I am transferring my vinyl collection to my PC. My phono pre-amp has a USB port that allows me to connect it directly to my PC. The Audacity manual recommends recording at a level of around -6.0 dB in order to avoid distortion and I can adjust the input level so that the loudest sections of the music reaches around that level. Once recorded, the Normalize tool can be used to set the maximum amplitude of the track to a default level of -1.0 dB, effectively making the track louder, if I understand correctly. However, I want to retain the warmth and the depth of the original track so, the question is, does normalizing a recording from vinyl change it for the better, for worse, or not at all?
“Normalizing” from -6 dB up to -1 dB just makes the audio a bit louder. There is no change to the “quality” of the sound, but by being a bit louder, you won’t need to turn up the volume on the playback system quite as high, so there may be a very slight improvement to the signal to noise in the playback equipment.
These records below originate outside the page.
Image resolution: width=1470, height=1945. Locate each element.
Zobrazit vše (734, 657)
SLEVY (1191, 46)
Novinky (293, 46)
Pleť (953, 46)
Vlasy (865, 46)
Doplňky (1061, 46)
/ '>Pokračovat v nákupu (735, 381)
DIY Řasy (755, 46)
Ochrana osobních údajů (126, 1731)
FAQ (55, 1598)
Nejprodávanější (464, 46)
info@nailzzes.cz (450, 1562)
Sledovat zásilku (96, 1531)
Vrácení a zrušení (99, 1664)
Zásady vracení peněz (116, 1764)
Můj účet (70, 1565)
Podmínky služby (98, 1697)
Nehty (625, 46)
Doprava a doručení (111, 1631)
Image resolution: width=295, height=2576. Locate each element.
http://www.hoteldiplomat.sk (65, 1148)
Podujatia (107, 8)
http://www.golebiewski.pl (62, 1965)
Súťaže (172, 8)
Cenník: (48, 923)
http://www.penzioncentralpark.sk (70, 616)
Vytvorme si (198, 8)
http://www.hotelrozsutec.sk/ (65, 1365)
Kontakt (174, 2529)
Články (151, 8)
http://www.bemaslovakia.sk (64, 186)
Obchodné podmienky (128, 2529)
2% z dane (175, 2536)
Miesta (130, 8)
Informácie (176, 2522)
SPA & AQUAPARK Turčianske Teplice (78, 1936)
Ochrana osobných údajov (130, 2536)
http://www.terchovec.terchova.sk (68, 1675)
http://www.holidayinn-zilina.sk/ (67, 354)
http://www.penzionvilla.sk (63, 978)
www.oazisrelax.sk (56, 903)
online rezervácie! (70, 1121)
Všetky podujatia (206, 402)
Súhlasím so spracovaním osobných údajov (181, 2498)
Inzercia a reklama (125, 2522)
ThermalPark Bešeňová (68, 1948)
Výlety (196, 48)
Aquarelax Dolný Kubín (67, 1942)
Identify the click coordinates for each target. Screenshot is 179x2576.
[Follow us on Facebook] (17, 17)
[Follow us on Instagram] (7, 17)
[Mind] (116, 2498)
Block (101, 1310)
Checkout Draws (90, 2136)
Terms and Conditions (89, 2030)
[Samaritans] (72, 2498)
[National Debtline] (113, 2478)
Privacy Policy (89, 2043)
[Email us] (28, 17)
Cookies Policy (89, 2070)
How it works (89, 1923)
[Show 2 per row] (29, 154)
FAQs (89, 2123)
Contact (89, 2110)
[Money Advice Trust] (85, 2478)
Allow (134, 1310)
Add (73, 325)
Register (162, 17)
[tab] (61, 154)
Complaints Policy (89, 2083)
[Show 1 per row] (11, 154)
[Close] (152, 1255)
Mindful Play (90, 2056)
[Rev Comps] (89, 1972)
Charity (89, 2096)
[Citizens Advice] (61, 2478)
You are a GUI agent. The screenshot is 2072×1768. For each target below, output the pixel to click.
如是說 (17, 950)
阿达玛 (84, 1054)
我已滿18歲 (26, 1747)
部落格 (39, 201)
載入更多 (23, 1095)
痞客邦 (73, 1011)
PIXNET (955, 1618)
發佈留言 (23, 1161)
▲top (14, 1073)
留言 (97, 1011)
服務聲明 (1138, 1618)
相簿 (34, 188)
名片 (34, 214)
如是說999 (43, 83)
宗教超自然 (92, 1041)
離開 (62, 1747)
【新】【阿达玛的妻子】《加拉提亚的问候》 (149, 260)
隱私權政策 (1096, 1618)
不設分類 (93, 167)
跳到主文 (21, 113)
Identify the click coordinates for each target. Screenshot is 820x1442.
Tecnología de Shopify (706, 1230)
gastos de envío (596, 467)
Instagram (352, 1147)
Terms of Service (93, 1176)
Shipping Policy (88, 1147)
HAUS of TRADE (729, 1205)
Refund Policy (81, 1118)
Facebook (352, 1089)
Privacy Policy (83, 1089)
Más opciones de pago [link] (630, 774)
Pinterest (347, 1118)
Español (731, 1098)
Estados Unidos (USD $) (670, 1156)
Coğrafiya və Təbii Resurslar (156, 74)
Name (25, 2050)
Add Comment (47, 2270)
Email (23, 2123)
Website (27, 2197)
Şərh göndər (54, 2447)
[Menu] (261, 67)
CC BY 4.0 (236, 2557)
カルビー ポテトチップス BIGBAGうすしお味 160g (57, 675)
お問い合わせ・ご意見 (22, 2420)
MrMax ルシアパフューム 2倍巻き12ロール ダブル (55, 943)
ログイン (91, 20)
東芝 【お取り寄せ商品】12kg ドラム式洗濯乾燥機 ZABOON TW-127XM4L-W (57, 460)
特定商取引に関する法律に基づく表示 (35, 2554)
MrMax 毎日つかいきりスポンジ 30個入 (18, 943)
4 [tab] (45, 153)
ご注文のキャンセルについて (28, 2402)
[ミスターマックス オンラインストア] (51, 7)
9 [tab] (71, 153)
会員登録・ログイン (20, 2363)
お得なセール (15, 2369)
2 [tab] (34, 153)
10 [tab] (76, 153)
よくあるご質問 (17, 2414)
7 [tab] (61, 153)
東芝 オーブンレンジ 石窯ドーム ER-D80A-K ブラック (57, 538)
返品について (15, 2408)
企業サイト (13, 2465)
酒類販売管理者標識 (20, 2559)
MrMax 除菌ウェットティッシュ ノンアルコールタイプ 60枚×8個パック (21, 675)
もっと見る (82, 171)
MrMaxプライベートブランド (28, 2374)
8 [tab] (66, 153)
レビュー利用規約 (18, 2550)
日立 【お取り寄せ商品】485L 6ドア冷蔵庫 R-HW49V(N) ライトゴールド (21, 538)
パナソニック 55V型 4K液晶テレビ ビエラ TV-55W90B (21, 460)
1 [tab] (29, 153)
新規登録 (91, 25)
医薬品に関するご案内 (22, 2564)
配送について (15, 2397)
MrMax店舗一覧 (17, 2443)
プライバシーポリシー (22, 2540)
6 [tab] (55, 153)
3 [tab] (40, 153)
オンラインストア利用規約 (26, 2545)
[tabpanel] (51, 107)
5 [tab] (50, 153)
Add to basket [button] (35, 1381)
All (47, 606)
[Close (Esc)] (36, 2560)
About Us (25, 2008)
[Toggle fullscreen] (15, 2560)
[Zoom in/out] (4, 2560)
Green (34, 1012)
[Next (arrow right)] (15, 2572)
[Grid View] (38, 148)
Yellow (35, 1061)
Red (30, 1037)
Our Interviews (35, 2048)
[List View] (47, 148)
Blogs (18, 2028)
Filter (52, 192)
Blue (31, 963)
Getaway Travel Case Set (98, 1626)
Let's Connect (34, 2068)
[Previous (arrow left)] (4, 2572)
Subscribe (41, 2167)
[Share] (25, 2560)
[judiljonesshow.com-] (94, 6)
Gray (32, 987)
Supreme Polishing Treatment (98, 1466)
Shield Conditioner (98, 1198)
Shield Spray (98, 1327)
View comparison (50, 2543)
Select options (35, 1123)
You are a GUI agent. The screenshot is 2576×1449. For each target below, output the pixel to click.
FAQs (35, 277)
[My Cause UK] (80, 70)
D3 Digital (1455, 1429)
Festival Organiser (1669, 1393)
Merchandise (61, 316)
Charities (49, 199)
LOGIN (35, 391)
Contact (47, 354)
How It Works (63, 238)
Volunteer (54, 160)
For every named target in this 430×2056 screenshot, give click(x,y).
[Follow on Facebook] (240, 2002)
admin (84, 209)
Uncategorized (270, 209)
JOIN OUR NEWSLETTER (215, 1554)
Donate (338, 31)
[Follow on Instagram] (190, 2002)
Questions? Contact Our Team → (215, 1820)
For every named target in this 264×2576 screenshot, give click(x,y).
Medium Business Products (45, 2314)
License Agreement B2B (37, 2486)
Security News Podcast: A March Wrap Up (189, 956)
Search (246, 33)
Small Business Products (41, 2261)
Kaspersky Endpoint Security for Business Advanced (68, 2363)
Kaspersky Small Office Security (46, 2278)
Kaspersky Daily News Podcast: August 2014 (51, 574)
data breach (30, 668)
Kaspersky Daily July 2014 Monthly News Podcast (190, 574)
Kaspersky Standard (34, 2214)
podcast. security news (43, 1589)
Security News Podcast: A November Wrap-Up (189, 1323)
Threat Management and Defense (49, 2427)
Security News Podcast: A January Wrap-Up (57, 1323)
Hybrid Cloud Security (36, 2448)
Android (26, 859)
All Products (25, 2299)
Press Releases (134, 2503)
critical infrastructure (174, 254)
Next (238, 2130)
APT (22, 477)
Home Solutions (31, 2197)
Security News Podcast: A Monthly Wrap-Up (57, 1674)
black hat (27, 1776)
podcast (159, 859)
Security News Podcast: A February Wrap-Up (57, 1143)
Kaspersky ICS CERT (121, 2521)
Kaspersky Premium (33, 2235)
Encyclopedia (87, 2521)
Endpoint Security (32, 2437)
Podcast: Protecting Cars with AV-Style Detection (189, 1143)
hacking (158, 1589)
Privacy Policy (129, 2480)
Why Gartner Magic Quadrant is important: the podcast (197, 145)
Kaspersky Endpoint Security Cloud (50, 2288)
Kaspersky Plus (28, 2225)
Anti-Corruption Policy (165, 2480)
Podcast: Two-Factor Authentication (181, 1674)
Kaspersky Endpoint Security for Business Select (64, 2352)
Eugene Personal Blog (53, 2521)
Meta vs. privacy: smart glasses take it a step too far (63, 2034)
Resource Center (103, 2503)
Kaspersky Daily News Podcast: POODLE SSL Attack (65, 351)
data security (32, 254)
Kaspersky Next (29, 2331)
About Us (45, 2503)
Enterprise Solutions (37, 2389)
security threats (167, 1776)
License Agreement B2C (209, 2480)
The short answer is, it’s better to normalize to -1 dB than leaving it at around -6 dB.
The Audacity manual recommends recording at a level of around -6.0 dB in order to avoid distortion and I can adjust the input level so that the loudest sections of the music reaches around that level.
FYI -6dB is just a recommendation/guideline. Nothing bad happens when you get close to 0dB, but 0dBFS is the digital maximum for analog-to-digital converters and digital-to-analog converters. If you “try” to go over you’ll get clipping (distortion).
Analog levels are not perfectly predictable and shooting for -6dB gives you some safety margin.
Digital recording levels are not critical as long as you don’t clip, and you can actually record lower than -6dB with no audible loss of quality. (Pros often record at -12 to -18dB at 24-bits.)